Environment Secrets Rotator
ReviewAudited by ClawScan on May 18, 2026.
Overview
The skill mostly matches its secret-rotation purpose, but it appears to save generated secrets to a persistent history file automatically, which needs review before use.
Review the full script, especially history handling, before installing. If you use it, start with --dry-run, rotate only explicitly selected files and keys, avoid production secrets until you understand where outputs, backups, and history are stored, and delete any plaintext history or backup files you do not need.
Findings (3)
Artifact-based informational review of SKILL.md, metadata, install specs, static scan signals, and capability signals. ClawScan does not execute the skill or run runtime probes.
A mistaken broad rotation could invalidate application credentials or break services, although the skill includes dry-run and backup options.
The tool can rotate every parsed key in a selected .env file and then write replacements back to disk. That matches the skill purpose, but it is a high-impact operation if run on the wrong file or in production.
if keys == ["*"]: keys_to_rotate = list(current_values.keys()) ... EnvFileParser.write_file(target_file, new_values, original_lines)
Use --dry-run first, specify exact files and keys where possible, and require explicit user approval before any non-dry-run rotation on production or shared configuration files.
New secrets may be visible in logs or conversation history after rotation.
The skill intentionally prints newly generated secret values and Vault command strings containing those values. This is disclosed and purpose-aligned, but it exposes credential material to terminal, agent, or chat logs.
No encryption - Generated secrets are shown in plaintext in output
Run it in a controlled session, avoid sharing outputs, and rotate again if generated values are exposed in logs or transcripts.
Newly rotated secrets may remain stored in a local history file after the task, increasing the chance that live credentials are later exposed or reused unintentionally.
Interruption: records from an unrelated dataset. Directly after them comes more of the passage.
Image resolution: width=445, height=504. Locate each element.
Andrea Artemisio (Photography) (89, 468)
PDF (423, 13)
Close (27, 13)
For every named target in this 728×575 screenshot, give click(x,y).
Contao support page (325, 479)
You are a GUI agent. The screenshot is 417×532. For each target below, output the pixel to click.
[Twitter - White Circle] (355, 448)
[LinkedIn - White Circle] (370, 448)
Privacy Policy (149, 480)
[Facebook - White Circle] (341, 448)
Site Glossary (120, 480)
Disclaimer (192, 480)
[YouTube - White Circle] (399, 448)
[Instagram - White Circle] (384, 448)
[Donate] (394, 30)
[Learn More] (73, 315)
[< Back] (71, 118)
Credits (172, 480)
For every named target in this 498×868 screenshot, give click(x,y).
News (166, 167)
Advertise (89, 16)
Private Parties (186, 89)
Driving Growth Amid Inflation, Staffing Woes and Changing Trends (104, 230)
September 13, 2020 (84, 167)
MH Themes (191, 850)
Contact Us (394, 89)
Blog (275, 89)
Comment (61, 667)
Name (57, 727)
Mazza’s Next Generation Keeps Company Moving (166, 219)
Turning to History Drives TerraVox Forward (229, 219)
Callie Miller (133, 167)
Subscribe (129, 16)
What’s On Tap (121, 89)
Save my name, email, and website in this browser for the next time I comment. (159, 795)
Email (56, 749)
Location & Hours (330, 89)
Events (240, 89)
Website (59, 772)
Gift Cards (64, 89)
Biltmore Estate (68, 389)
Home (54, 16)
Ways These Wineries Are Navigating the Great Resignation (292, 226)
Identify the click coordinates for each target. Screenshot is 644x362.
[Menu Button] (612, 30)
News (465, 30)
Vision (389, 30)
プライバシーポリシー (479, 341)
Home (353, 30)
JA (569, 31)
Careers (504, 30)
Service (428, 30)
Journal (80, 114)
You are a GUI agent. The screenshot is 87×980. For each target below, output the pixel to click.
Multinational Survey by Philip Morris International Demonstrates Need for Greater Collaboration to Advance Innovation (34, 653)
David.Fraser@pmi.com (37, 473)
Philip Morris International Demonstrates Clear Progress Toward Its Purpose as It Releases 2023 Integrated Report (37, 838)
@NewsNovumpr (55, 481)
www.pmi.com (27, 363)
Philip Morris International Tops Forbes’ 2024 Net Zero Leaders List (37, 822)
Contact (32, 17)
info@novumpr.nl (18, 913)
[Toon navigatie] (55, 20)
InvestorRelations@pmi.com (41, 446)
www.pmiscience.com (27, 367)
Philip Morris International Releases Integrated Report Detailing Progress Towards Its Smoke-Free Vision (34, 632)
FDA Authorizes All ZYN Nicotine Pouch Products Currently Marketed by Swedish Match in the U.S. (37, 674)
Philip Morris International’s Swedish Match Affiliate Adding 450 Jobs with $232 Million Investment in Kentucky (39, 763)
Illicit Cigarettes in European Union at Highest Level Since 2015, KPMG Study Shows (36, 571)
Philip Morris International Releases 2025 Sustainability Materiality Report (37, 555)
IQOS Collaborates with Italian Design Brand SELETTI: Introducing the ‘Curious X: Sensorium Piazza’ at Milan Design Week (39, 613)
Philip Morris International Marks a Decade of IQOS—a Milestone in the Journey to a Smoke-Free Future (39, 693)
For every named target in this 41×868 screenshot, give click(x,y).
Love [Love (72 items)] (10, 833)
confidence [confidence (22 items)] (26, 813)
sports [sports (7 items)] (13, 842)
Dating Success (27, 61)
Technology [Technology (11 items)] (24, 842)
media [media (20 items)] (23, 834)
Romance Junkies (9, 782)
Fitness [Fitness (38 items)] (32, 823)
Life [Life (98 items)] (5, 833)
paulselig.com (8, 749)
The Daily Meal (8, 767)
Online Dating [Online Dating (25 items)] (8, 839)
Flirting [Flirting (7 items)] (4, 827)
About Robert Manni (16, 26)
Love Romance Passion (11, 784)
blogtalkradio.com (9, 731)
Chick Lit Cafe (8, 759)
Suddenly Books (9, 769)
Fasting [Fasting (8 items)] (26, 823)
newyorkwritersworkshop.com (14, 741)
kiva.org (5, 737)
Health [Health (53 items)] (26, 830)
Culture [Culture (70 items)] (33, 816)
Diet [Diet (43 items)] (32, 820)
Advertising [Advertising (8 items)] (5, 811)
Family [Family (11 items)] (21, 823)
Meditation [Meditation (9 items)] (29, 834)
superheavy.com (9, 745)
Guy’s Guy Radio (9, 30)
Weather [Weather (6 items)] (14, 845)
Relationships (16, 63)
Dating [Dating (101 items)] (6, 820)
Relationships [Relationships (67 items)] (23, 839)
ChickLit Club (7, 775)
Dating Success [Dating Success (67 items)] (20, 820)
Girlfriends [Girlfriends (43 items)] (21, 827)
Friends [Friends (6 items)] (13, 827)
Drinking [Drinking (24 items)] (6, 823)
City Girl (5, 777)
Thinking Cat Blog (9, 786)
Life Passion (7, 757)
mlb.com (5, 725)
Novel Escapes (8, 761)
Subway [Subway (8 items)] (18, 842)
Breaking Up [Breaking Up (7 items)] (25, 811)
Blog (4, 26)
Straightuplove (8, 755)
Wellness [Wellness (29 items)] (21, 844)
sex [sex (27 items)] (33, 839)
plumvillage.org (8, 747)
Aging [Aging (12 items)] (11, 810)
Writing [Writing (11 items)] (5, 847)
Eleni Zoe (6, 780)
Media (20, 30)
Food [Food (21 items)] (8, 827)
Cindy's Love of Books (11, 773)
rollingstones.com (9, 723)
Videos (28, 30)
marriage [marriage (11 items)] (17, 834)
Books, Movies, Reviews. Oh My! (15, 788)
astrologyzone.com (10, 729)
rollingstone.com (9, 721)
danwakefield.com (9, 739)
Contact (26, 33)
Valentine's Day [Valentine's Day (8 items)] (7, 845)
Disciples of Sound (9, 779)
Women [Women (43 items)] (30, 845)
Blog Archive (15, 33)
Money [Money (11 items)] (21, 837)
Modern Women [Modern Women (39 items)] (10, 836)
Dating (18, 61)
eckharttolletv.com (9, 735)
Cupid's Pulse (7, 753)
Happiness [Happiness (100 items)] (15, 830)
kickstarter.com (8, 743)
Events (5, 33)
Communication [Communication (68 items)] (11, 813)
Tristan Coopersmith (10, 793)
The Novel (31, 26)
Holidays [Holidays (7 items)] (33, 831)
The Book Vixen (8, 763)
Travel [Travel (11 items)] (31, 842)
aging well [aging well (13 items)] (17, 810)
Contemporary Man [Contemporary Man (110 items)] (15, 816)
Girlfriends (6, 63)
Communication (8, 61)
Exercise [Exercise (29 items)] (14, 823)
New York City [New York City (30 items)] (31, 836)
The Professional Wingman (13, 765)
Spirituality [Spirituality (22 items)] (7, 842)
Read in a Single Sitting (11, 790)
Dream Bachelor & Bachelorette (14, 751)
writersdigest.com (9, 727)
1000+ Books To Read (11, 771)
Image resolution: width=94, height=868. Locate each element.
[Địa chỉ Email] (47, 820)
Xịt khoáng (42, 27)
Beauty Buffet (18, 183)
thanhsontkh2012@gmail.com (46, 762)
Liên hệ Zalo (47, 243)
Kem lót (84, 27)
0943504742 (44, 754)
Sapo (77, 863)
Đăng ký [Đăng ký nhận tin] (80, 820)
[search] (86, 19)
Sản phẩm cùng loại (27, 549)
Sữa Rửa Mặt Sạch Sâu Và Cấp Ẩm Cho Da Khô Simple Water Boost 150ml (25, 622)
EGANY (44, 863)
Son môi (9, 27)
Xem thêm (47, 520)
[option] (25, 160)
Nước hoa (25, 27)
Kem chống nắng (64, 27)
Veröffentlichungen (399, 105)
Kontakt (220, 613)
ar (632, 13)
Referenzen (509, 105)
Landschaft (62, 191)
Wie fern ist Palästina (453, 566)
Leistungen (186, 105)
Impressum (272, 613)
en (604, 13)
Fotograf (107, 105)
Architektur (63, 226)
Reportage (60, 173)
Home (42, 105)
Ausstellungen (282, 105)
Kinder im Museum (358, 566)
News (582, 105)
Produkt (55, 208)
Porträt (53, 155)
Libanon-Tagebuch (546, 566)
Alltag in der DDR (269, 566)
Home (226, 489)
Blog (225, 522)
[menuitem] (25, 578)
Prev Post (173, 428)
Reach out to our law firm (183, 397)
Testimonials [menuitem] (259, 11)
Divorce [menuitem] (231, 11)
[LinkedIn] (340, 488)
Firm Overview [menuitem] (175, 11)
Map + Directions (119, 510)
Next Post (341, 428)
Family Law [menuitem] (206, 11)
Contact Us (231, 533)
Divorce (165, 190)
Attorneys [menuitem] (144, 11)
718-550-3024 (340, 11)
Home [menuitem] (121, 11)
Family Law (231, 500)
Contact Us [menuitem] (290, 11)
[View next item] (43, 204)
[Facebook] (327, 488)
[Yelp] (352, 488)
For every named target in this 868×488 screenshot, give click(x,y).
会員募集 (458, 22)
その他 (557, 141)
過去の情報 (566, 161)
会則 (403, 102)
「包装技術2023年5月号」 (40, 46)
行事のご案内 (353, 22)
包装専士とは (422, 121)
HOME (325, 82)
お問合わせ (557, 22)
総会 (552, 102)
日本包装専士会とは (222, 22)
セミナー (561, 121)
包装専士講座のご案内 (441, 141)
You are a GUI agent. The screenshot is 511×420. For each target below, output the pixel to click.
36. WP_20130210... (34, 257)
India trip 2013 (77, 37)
The visible code creates a persistent home-directory history file and passes the generated new secret values into a history recorder for every non-dry-run rotation. SKILL.md says history tracking is optional and requires enabling, but the visible rotate flow does not show an opt-in or redaction control.
self.history_file = Path.home() / ".env-rotation-history.json" ... if not dry_run: self._record_history(filepath, keys_to_rotate, new_values)
Make history recording explicit opt-in, redact or avoid storing secret values, document the file location and retention behavior, and provide a safe cleanup command. Users should inspect or remove ~/.env-rotation-history.json if they test the skill.